- Brief
Provide the records once more, identical to the original.

Entries taken from a collection
##########

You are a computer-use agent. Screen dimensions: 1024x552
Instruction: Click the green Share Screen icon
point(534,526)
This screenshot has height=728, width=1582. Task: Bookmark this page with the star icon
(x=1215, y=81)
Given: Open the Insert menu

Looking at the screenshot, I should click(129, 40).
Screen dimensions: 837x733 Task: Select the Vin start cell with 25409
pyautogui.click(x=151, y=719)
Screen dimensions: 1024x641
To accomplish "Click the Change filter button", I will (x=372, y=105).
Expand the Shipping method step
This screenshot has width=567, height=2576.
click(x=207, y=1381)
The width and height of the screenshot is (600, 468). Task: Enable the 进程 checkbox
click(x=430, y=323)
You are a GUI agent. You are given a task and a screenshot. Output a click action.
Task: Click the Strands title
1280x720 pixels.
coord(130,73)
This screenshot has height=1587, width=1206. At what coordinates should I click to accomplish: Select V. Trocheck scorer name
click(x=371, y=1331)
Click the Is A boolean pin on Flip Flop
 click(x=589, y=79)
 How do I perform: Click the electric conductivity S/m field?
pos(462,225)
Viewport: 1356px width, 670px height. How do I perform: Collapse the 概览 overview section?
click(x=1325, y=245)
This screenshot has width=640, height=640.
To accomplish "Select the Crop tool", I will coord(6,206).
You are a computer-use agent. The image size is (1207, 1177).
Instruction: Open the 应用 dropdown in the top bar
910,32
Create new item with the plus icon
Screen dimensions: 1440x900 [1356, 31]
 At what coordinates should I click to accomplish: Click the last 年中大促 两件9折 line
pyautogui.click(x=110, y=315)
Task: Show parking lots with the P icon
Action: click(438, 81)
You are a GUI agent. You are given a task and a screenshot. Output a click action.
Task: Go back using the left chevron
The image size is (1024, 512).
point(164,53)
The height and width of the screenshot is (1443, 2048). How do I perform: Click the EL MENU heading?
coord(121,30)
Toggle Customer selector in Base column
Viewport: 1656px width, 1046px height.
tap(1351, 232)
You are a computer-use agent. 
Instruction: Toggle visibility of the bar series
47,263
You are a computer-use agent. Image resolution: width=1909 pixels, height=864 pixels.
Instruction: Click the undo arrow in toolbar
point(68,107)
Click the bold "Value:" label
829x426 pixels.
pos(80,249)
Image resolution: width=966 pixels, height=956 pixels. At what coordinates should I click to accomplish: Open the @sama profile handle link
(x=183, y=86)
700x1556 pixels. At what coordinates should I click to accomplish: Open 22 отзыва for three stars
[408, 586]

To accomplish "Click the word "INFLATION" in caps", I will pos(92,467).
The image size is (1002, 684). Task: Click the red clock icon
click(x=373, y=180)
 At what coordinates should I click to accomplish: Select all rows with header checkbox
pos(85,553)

##########

- Solution to this task
You are a computer-use agent. Screen dimensions: 1024x552
Instruction: Click the green Share Screen icon
point(534,526)
This screenshot has height=728, width=1582. Task: Bookmark this page with the star icon
(x=1215, y=81)
Given: Open the Insert menu

Looking at the screenshot, I should click(129, 40).
Screen dimensions: 837x733 Task: Select the Vin start cell with 25409
pyautogui.click(x=151, y=719)
Screen dimensions: 1024x641
To accomplish "Click the Change filter button", I will (x=372, y=105).
Expand the Shipping method step
This screenshot has width=567, height=2576.
click(x=207, y=1381)
The width and height of the screenshot is (600, 468). Task: Enable the 进程 checkbox
click(x=430, y=323)
You are a GUI agent. You are given a task and a screenshot. Output a click action.
Task: Click the Strands title
1280x720 pixels.
coord(130,73)
This screenshot has height=1587, width=1206. At what coordinates should I click to accomplish: Select V. Trocheck scorer name
click(x=371, y=1331)
Click the Is A boolean pin on Flip Flop
 click(x=589, y=79)
 How do I perform: Click the electric conductivity S/m field?
pos(462,225)
Viewport: 1356px width, 670px height. How do I perform: Collapse the 概览 overview section?
click(x=1325, y=245)
This screenshot has width=640, height=640.
To accomplish "Select the Crop tool", I will coord(6,206).
You are a computer-use agent. The image size is (1207, 1177).
Instruction: Open the 应用 dropdown in the top bar
910,32
Create new item with the plus icon
Screen dimensions: 1440x900 [1356, 31]
 At what coordinates should I click to accomplish: Click the last 年中大促 两件9折 line
pyautogui.click(x=110, y=315)
Task: Show parking lots with the P icon
Action: click(438, 81)
You are a GUI agent. You are given a task and a screenshot. Output a click action.
Task: Go back using the left chevron
The image size is (1024, 512).
point(164,53)
The height and width of the screenshot is (1443, 2048). How do I perform: Click the EL MENU heading?
coord(121,30)
Toggle Customer selector in Base column
Viewport: 1656px width, 1046px height.
tap(1351, 232)
You are a computer-use agent. 
Instruction: Toggle visibility of the bar series
47,263
You are a computer-use agent. Image resolution: width=1909 pixels, height=864 pixels.
Instruction: Click the undo arrow in toolbar
point(68,107)
Click the bold "Value:" label
829x426 pixels.
pos(80,249)
Image resolution: width=966 pixels, height=956 pixels. At what coordinates should I click to accomplish: Open the @sama profile handle link
(x=183, y=86)
700x1556 pixels. At what coordinates should I click to accomplish: Open 22 отзыва for three stars
[408, 586]

To accomplish "Click the word "INFLATION" in caps", I will pos(92,467).
The image size is (1002, 684). Task: Click the red clock icon
click(x=373, y=180)
 At what coordinates should I click to accomplish: Select all rows with header checkbox
pos(85,553)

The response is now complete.